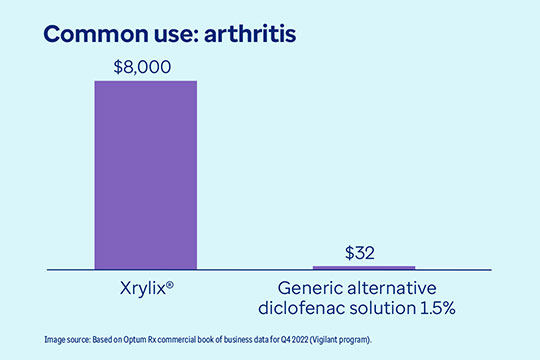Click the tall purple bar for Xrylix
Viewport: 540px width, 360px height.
pos(146,174)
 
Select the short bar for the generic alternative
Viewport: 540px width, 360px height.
pos(364,267)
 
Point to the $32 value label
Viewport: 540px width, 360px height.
pos(364,252)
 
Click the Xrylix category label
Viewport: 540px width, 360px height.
pos(142,286)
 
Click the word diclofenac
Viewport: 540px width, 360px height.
pos(306,307)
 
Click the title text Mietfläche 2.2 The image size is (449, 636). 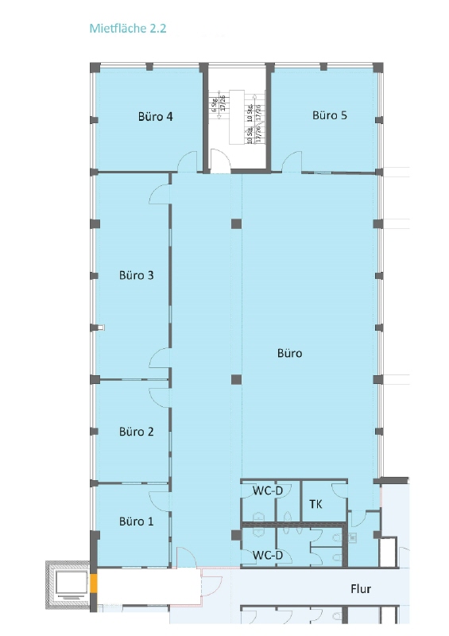(128, 28)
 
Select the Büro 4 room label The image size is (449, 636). (155, 116)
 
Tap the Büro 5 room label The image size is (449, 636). (329, 115)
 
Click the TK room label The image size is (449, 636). (315, 504)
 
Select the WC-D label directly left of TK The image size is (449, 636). (268, 491)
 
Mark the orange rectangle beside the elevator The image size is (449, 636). (93, 584)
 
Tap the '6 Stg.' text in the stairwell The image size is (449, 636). (214, 107)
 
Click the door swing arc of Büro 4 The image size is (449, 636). (188, 163)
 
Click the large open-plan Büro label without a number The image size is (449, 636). (289, 353)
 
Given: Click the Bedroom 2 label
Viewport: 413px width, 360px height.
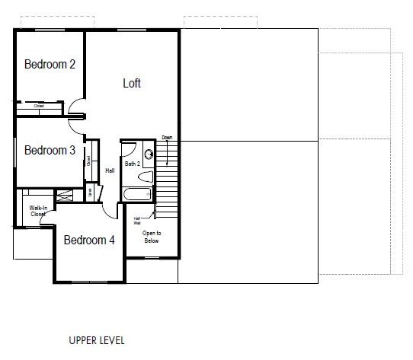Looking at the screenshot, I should click(x=50, y=65).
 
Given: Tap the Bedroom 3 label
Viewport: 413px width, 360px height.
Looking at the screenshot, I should click(x=50, y=151).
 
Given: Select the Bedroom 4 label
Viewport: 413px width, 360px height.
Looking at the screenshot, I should click(x=89, y=240).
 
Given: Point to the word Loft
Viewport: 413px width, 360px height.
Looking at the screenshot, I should click(x=132, y=83).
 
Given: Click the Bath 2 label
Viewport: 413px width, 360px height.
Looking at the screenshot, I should click(x=133, y=164).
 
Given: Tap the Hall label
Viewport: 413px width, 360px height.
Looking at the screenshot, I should click(x=110, y=170).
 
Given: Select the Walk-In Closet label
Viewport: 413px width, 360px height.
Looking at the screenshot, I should click(x=38, y=211).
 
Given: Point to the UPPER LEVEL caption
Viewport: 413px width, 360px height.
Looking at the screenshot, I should click(x=96, y=340).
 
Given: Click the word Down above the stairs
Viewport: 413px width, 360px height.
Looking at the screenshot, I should click(x=167, y=138).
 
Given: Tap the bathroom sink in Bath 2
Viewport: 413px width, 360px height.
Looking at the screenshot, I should click(x=149, y=155).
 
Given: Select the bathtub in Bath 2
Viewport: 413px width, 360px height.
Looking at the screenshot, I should click(x=139, y=193).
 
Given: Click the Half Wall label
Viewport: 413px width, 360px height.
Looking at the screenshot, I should click(x=137, y=221).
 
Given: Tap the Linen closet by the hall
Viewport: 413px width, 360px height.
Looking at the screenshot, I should click(x=91, y=193).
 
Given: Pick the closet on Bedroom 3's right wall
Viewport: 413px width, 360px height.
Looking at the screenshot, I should click(x=88, y=161).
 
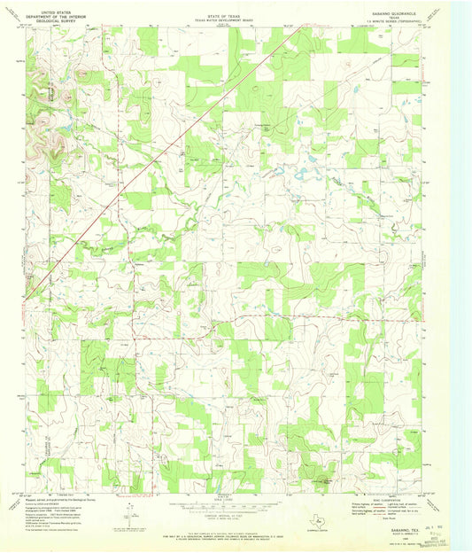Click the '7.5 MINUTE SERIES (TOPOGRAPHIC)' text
coord(389,21)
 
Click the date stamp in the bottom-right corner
coord(435,529)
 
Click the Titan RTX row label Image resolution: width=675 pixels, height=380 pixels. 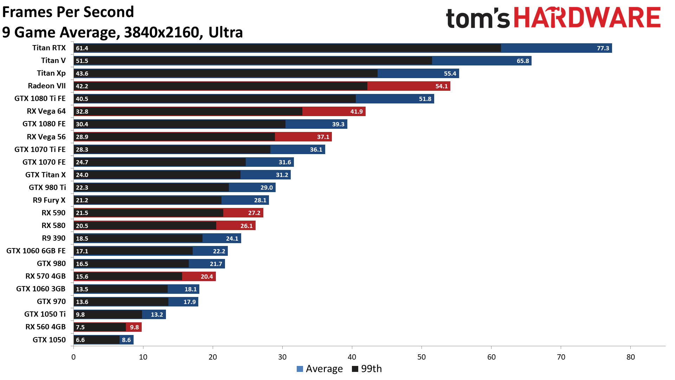click(x=49, y=48)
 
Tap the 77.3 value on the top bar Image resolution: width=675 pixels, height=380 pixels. click(x=603, y=48)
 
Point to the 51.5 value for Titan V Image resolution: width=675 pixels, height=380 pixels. click(x=82, y=61)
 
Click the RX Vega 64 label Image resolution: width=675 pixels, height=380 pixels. click(x=46, y=111)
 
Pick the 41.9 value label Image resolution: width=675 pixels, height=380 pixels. click(x=356, y=112)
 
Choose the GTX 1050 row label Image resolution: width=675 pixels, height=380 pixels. click(x=49, y=340)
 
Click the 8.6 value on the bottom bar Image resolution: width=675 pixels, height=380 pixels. click(x=126, y=340)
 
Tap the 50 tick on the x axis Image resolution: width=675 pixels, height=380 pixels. click(x=421, y=357)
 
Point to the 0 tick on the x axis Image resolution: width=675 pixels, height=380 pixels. click(x=73, y=357)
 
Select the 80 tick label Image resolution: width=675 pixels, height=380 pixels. click(x=630, y=357)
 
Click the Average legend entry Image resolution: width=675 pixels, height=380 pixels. click(x=320, y=369)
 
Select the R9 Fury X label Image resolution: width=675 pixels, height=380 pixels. click(x=49, y=200)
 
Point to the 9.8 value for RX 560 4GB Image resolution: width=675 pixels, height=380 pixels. click(x=134, y=327)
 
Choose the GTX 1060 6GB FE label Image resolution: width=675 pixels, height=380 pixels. click(x=36, y=251)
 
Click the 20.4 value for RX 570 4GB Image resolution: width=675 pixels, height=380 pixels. click(x=207, y=277)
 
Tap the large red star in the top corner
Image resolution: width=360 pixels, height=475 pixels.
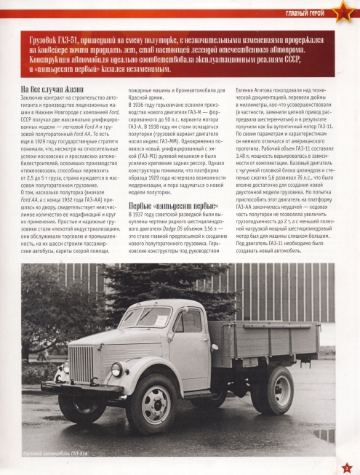coord(342,12)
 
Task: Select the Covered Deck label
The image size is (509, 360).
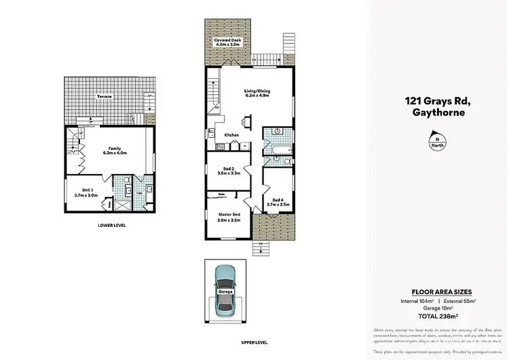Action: pyautogui.click(x=227, y=43)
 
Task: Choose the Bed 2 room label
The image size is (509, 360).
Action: pyautogui.click(x=229, y=172)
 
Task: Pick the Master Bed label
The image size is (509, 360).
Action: pyautogui.click(x=228, y=217)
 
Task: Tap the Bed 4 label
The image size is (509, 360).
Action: pyautogui.click(x=278, y=201)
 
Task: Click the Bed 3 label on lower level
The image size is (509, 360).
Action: pyautogui.click(x=86, y=192)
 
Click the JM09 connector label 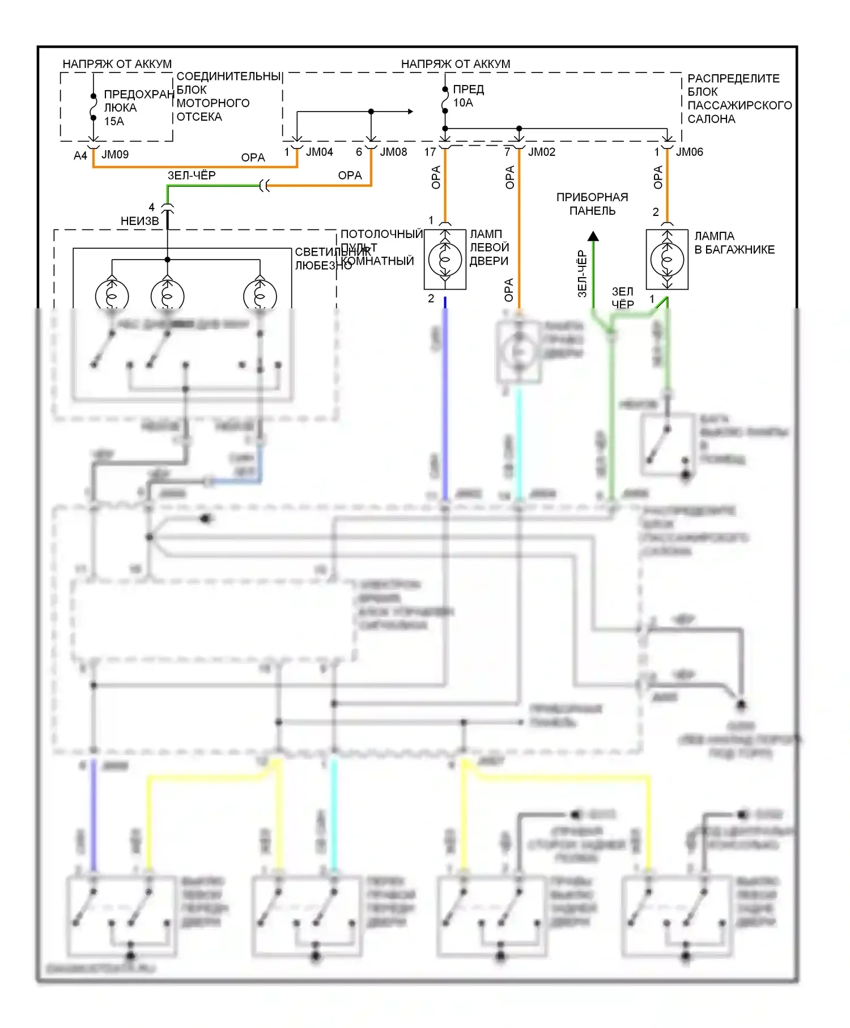click(x=115, y=155)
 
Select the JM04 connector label click(x=320, y=152)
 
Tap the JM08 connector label click(x=393, y=152)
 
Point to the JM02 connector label click(x=542, y=152)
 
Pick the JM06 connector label click(x=690, y=152)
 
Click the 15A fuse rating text click(x=114, y=121)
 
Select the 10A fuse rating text click(x=463, y=103)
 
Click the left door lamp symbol click(x=445, y=260)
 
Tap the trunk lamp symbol click(x=667, y=260)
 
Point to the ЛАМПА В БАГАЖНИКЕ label click(x=734, y=243)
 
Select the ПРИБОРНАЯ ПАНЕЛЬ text click(x=592, y=204)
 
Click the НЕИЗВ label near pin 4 click(x=139, y=221)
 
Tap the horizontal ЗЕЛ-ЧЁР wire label click(x=192, y=176)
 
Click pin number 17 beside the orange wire click(x=430, y=152)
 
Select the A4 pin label click(x=80, y=155)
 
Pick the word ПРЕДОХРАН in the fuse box click(x=139, y=95)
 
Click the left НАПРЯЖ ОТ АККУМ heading click(x=117, y=64)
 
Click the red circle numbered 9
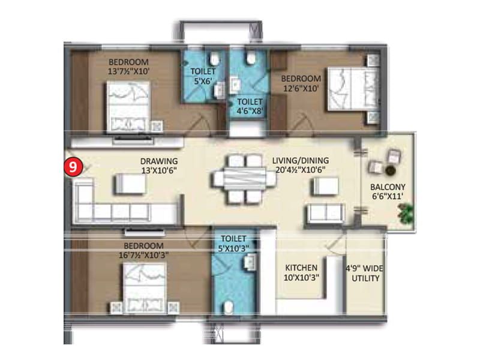[x=73, y=167]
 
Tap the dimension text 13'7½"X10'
[x=128, y=71]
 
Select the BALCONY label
[x=388, y=187]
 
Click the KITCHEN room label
[x=301, y=268]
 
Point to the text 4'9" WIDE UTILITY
[x=365, y=274]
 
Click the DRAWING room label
[x=159, y=161]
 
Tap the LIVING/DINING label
[x=301, y=160]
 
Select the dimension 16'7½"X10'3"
[x=143, y=255]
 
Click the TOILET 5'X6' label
[x=203, y=76]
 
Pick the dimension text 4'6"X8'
[x=250, y=111]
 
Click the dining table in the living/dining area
[x=244, y=179]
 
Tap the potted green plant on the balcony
[x=406, y=213]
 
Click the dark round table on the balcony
[x=389, y=171]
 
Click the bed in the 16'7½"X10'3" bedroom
[x=145, y=288]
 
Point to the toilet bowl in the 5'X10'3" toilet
[x=229, y=308]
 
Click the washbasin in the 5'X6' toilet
[x=220, y=91]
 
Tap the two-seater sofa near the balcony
[x=326, y=214]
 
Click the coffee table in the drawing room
[x=131, y=184]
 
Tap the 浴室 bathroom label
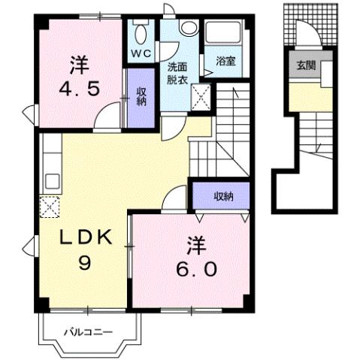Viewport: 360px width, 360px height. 225,62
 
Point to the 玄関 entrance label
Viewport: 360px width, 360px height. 305,65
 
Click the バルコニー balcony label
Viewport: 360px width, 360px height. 87,331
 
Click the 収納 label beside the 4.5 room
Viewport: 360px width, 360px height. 141,96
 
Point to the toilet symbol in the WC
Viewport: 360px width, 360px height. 140,32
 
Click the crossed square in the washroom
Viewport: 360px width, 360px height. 201,96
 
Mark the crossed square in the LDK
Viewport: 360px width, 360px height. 49,205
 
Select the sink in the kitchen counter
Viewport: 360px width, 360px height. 52,180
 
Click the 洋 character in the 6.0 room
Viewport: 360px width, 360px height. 192,244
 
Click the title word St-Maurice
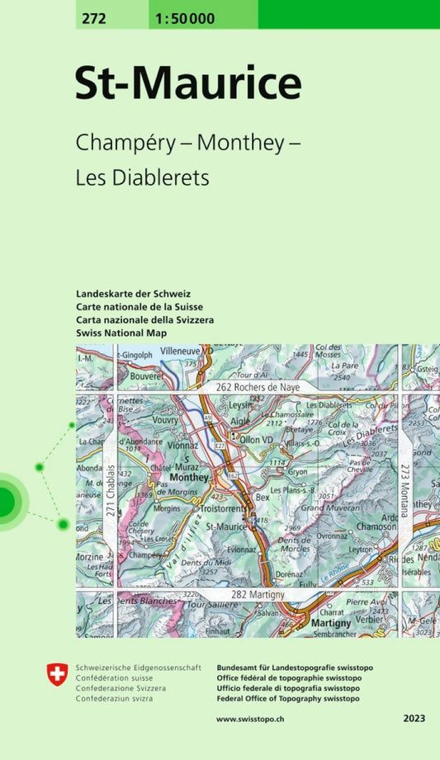[x=188, y=83]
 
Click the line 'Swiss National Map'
[x=121, y=333]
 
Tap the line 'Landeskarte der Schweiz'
[x=133, y=294]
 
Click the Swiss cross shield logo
[x=57, y=676]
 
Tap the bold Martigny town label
[x=333, y=624]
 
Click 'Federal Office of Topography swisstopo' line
[x=287, y=698]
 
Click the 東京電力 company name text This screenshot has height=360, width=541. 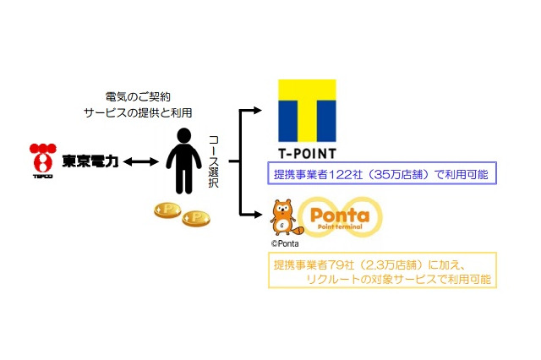[89, 161]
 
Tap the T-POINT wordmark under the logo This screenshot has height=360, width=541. [307, 154]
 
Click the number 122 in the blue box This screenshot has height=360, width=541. [350, 176]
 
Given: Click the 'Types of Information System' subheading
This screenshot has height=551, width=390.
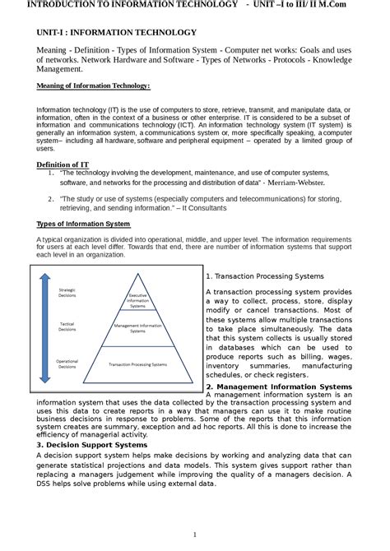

_____

§ **GOAL**
Copy the rows above word for word, from the line that contains "Tap the trunk lamp symbol click(x=667, y=260)" through the line that contains "[x=389, y=171]", inclusive, and leave the pictures out of your answer.

§ **WRITTEN RESPONSE**
Tap the trunk lamp symbol click(x=667, y=260)
 
Point to the ЛАМПА В БАГАЖНИКЕ label click(x=734, y=243)
 
Select the ПРИБОРНАЯ ПАНЕЛЬ text click(x=592, y=204)
 
Click the НЕИЗВ label near pin 4 click(x=139, y=221)
 
Tap the horizontal ЗЕЛ-ЧЁР wire label click(x=192, y=176)
 
Click pin number 17 beside the orange wire click(x=430, y=152)
 
Select the A4 pin label click(x=80, y=155)
 
Pick the word ПРЕДОХРАН in the fuse box click(x=139, y=95)
 
Click the left НАПРЯЖ ОТ АККУМ heading click(x=117, y=64)
 
Click the red circle numbered 9
[x=73, y=167]
 
Tap the dimension text 13'7½"X10'
[x=128, y=71]
 
Select the BALCONY label
[x=388, y=187]
 
Click the KITCHEN room label
[x=301, y=268]
 
Point to the text 4'9" WIDE UTILITY
[x=365, y=274]
 
Click the DRAWING room label
[x=159, y=161]
 
Tap the LIVING/DINING label
[x=301, y=160]
 
Select the dimension 16'7½"X10'3"
[x=143, y=255]
 
Click the TOILET 5'X6' label
[x=203, y=76]
 
Pick the dimension text 4'6"X8'
[x=250, y=111]
 
Click the dining table in the living/dining area
[x=244, y=179]
 
Tap the potted green plant on the balcony
[x=406, y=213]
 
Click the dark round table on the balcony
[x=389, y=171]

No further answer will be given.